The Canadian cryptocurrency exchange Coinsquare will debut its services in the European market in Q4 2018, marking its first international expansion under the Coinsquare brand.
Coinsquare’s First International Expansion
Coinsquare, a Canada-based cryptocurrency exchange, has revealed that it will expand into the European market later this year, providing European citizens with access to its entire suite of coins–including Bitcoin, Bitcoin Cash, Ethereum, Litecoin, Ripple, Dogecoin and Dash.
Founded in 2014, Coinsquare provides consumers the opportunity to trade fiat currency for a variety of cryptocurrencies.
In a press release, Thomas Jankowski, chief digital and growth officer, said:
“Cryptocurrency investors globally want a platform they can trust.

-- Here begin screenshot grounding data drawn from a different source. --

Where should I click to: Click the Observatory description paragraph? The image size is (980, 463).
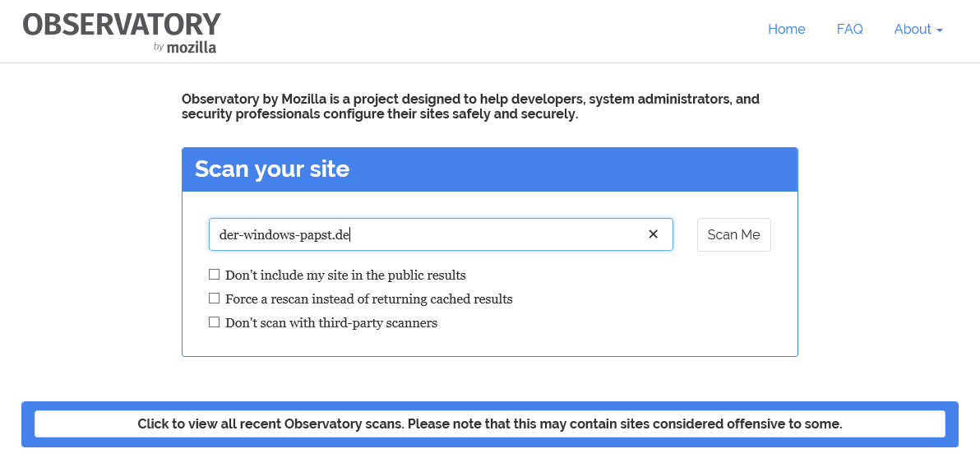pyautogui.click(x=470, y=107)
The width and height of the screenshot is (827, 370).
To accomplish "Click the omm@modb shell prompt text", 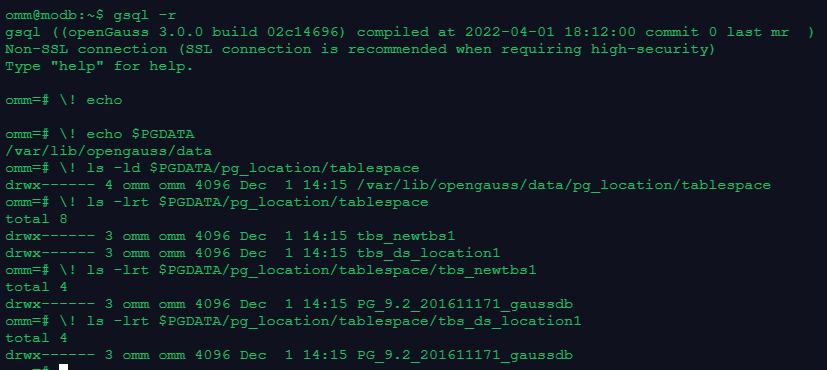I will 55,15.
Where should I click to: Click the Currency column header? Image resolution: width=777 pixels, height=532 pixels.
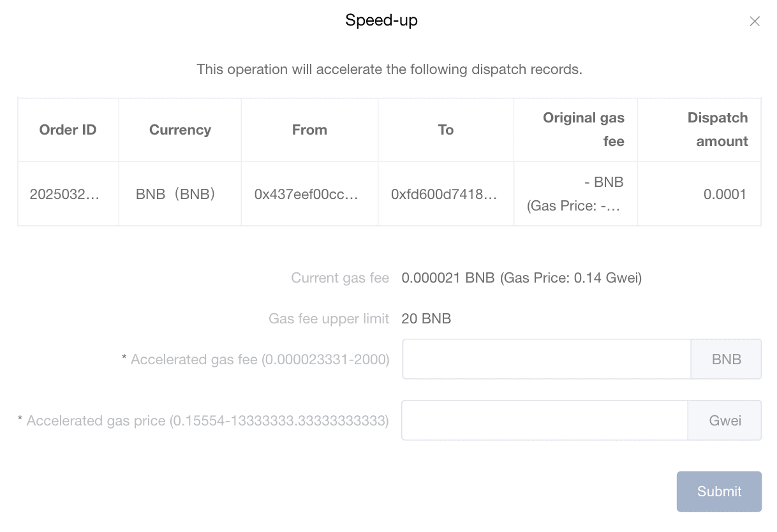coord(180,130)
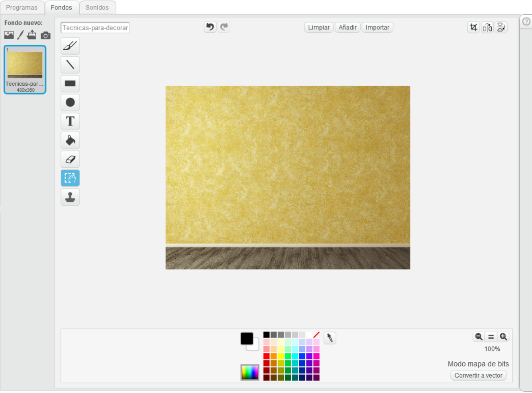Select the Line drawing tool

[x=70, y=65]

Coinsquare is a regulated, fully-compliant trading platform and we’re thrilled to offer the European market the same secure and intuitive interface that we offer to Canadians.”
The move marks the exchange’s first international expansion under the Coinsquare brand; however, it isn’t the company’s first step into the global cryptocurrency market.
Most recently, the company unveiled plans to power a Japanese exchange through Coinsquare Licensing in partnership with DLTa21, a global cryptocurrency investment bank.
According to CEO Cole Diamond:
“Entering on a massive market like the EU is an exciting step closer to Coinsquare’s vision of becoming a global 21st-century financial institution. Already the premier cryptocurrency exchange in Canada, we are careful in how we expand internationally to ensure we can offer the same high quality, secure service in every country we operate.
Other Fiat-to-Crypto Exchanges in Europe?
While Coinsquare didn’t reveal which forms of fiat currency it would accept, or which European countries would have access to the platform, other cryptocurrency exchanges are exploring the region.
Recently, Binance partnered with the Liechtenstein Cryptoassets Exchange to build a fiat-to-cryptocurrency exchange that will support trading between the euro, Swiss franc and “major” cryptocurrency pairs, as previously reported by CryptoSlate.